Essential Question:

How will consumers and producers react to changes in prices?

Enduring Understandings:

Price Elasticity of Demand (PED) is a measure of how sensitive consumers are to a change in price. If the price goes up, how many fewer people will buy the product? If the price goes down, how many more people will buy it?
Not all goods and services have the same elasticity of demand. Some goods are more elastic than others. There are three simple questions to ask to test the elasticity of a good. 1.) Can the purchase be delayed? 2.) Are there substitutes (other goods that can be used it its place)? 3.) Is the purchase a large percentage of income?

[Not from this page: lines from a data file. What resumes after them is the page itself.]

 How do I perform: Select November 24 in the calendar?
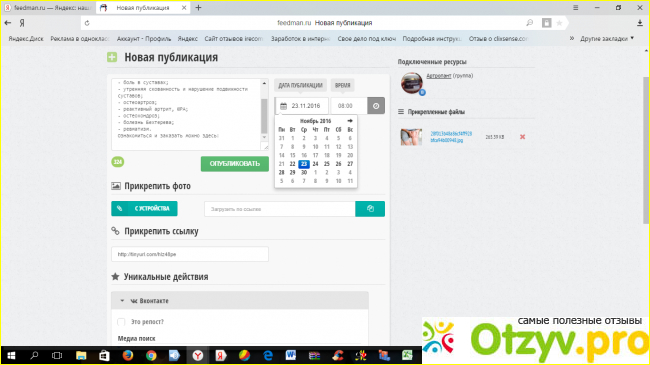[315, 164]
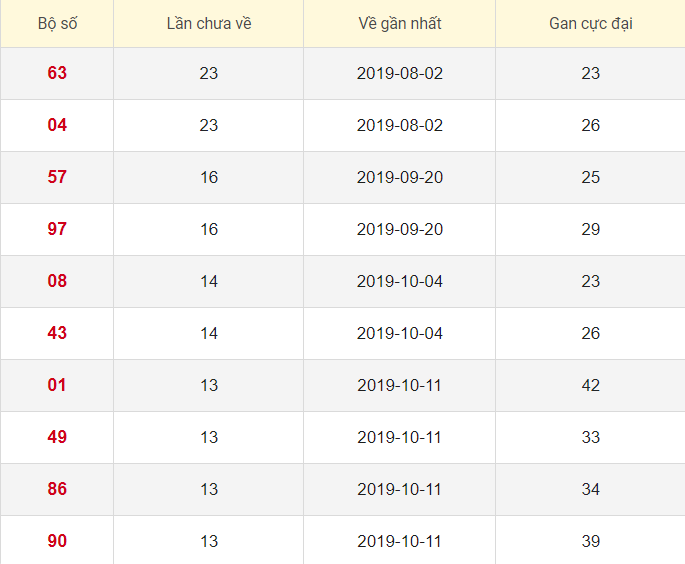The height and width of the screenshot is (564, 685).
Task: Click the 'Gan cực đại' column header
Action: tap(590, 23)
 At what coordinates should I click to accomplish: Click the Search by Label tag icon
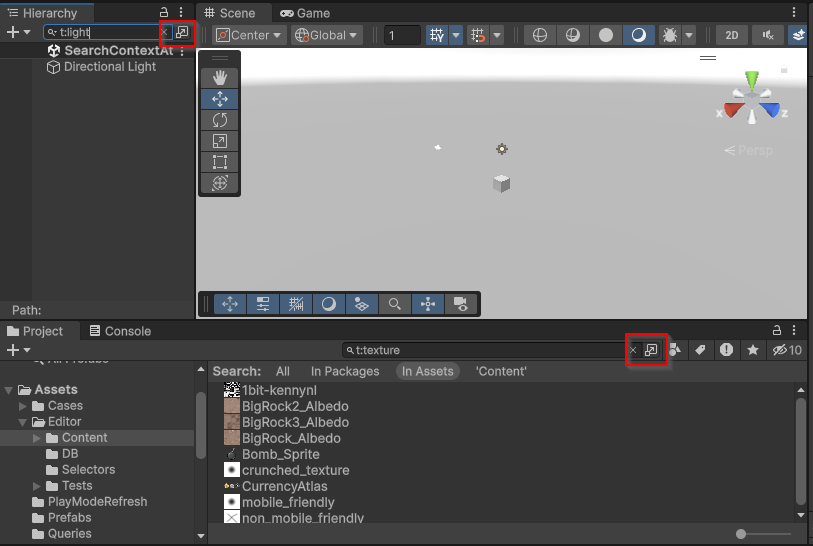coord(701,350)
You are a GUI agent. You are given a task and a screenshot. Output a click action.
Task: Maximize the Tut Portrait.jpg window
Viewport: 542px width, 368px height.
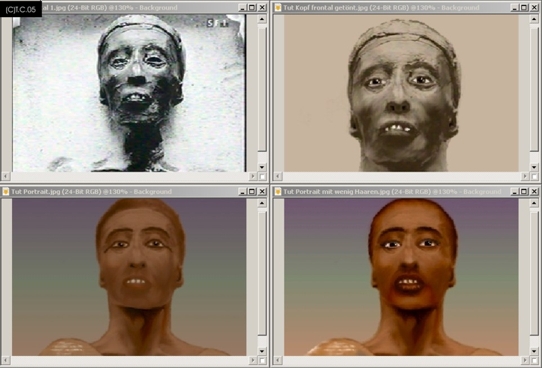click(252, 191)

Answering yes to these questions means that the good has an elastic demand. Answering no to these questions means that the good has an inelastic demand. While there are exceptions to these rules, these are good guidelines to start with.
If the demand for a good is elastic, that means that the change in quantity demanded will be greater than the change in price. On the other hand, if the demand for a good is inelastic, than the change in demand for the good will be less than the change in price.

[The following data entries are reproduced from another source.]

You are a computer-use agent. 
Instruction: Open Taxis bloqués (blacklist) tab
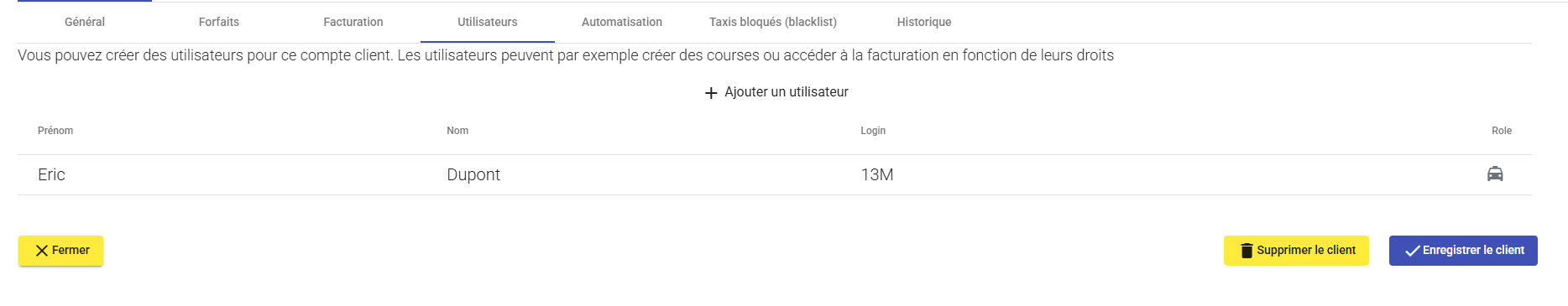773,22
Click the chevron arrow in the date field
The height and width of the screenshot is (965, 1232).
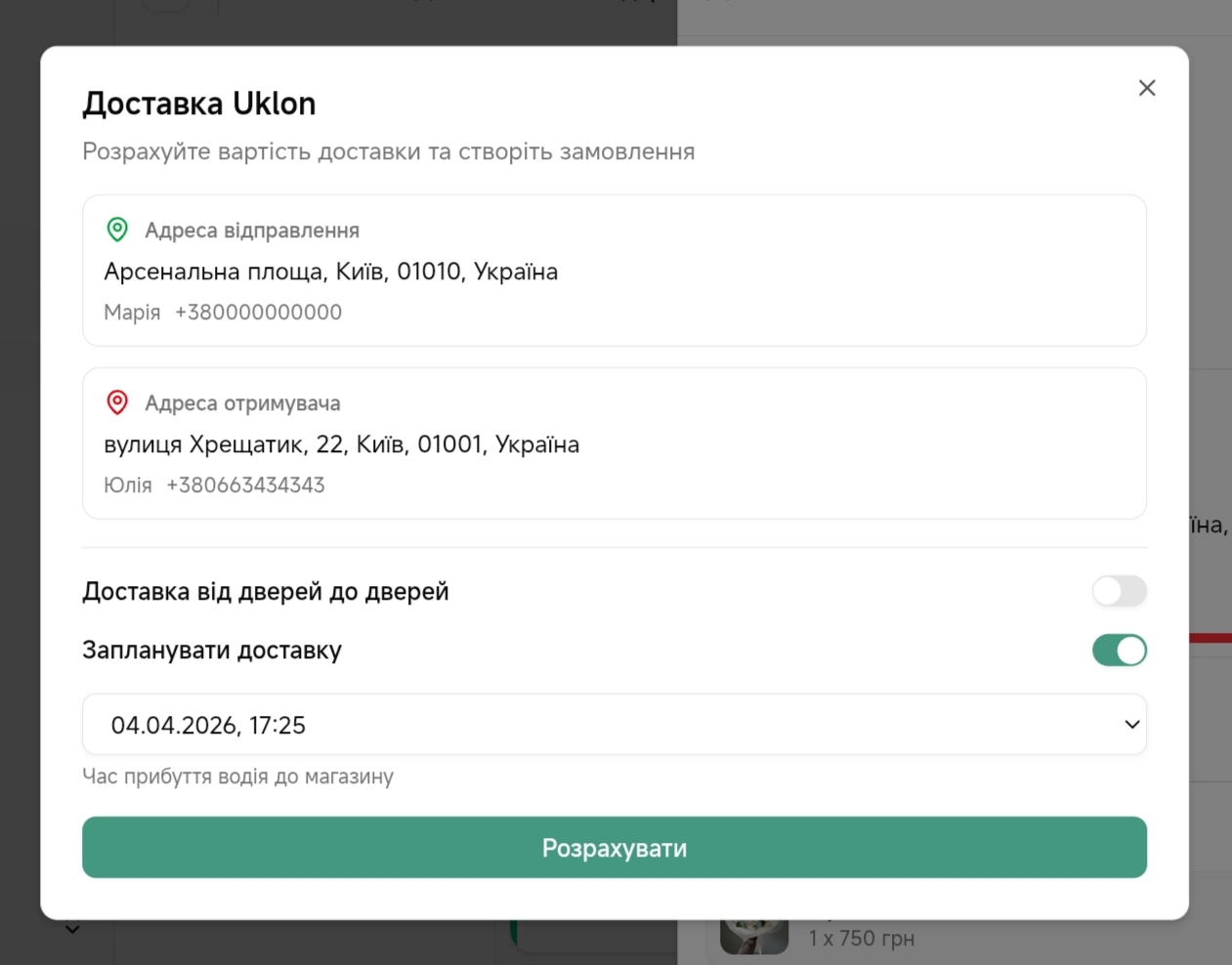[1131, 725]
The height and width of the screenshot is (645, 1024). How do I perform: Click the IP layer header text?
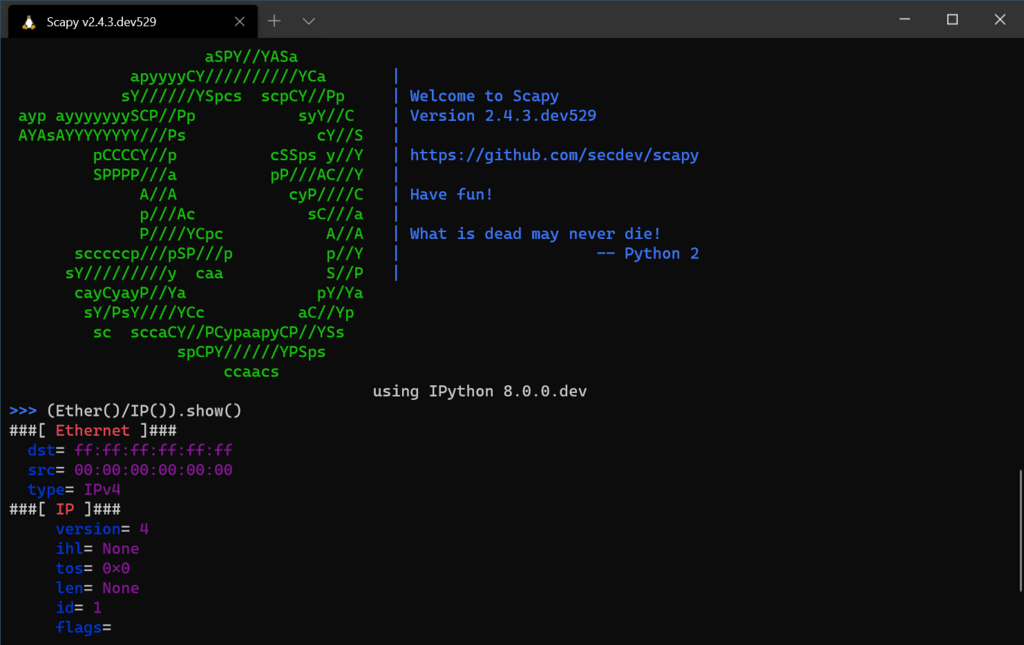point(65,509)
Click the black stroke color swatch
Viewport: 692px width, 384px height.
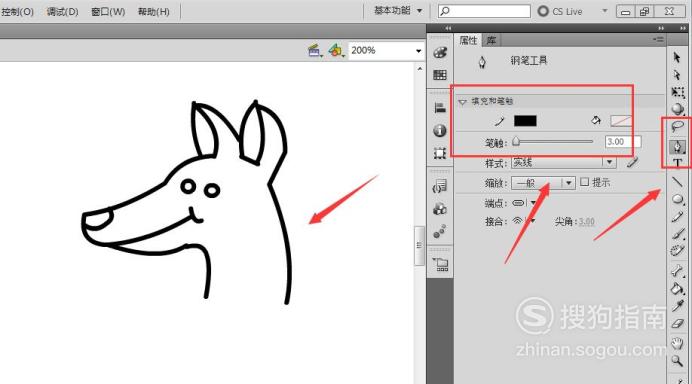(525, 121)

Price Elasticity of Supply (PES) is a measure of how sensitive producers are to a change in price. If the price of their product goes up, how many more will they be willing to sell? If the price of their product goes down, how many fewer will they be willing to sell?
Not all goods and services have the same elasticity of supply. Some goods are more elastic than others. There are two simple questions to ask to test the elasticity of a good. 1.) Can more of the good be easily created? 2.) Can more of the good be produced without requiring large changes to the amount of labor and capital required? Answering yes to these questions means that the good has an elastic supply. Answering no to these questions means that the good has an inelastic supply.While there are also exceptions to these rules, these are good guidelines to start with.
If the supply for a good is elastic, that means that the change in quantity demanded will be greater than the change in price. On the other hand, if the supply for a good is inelastic, than the change in demand for the good will be less than the change in price.

Examples:

Is the demand for plane tickets elastic or inelastic? Try to determine the answer by using the three test questions above. The purchase of plane tickets can be delayed. There are substitutes, such as trains and buses. And a plane ticket can be a large percentage of income. Therefore, in general, the demand for plane tickets is elastic. A bright student will point out that this is more true for a vacationer than for a business traveler, so different people will have different elasticities.

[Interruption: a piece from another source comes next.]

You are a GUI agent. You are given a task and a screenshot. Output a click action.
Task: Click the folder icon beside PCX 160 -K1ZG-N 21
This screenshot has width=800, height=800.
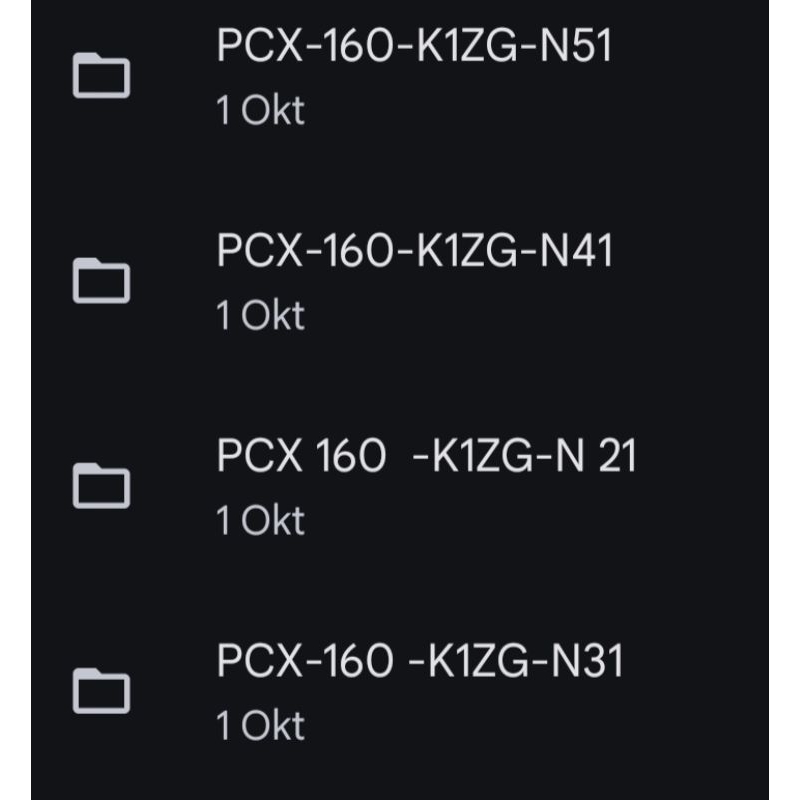pyautogui.click(x=101, y=482)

Is the supply of beach front property elastic or inelastic? Try to determine the answer by using the two test questions above. More beach front property can not be easily made. Florida only has so many miles of coast line. Making new shoreline would require large changes in the labor and capital used. Therefore, the supply of beach front property is inelastic.

Teaching Note:

Many students find the concept of elasticity difficult. Students need to understand that elasticity is a measure of how sensitive consumers and producers are to price changes and how quickly and severely they react to those price changes. It is a very abstract and theoretical concept. Students that are skilled in math may understand the concept better when put in mathematical terms.

PED = % change in quantity demanded ÷ % change in price

PES = % change in quantity supplied ÷ % change in price

Assessment Examples: Standardized Test Items and samples of student work.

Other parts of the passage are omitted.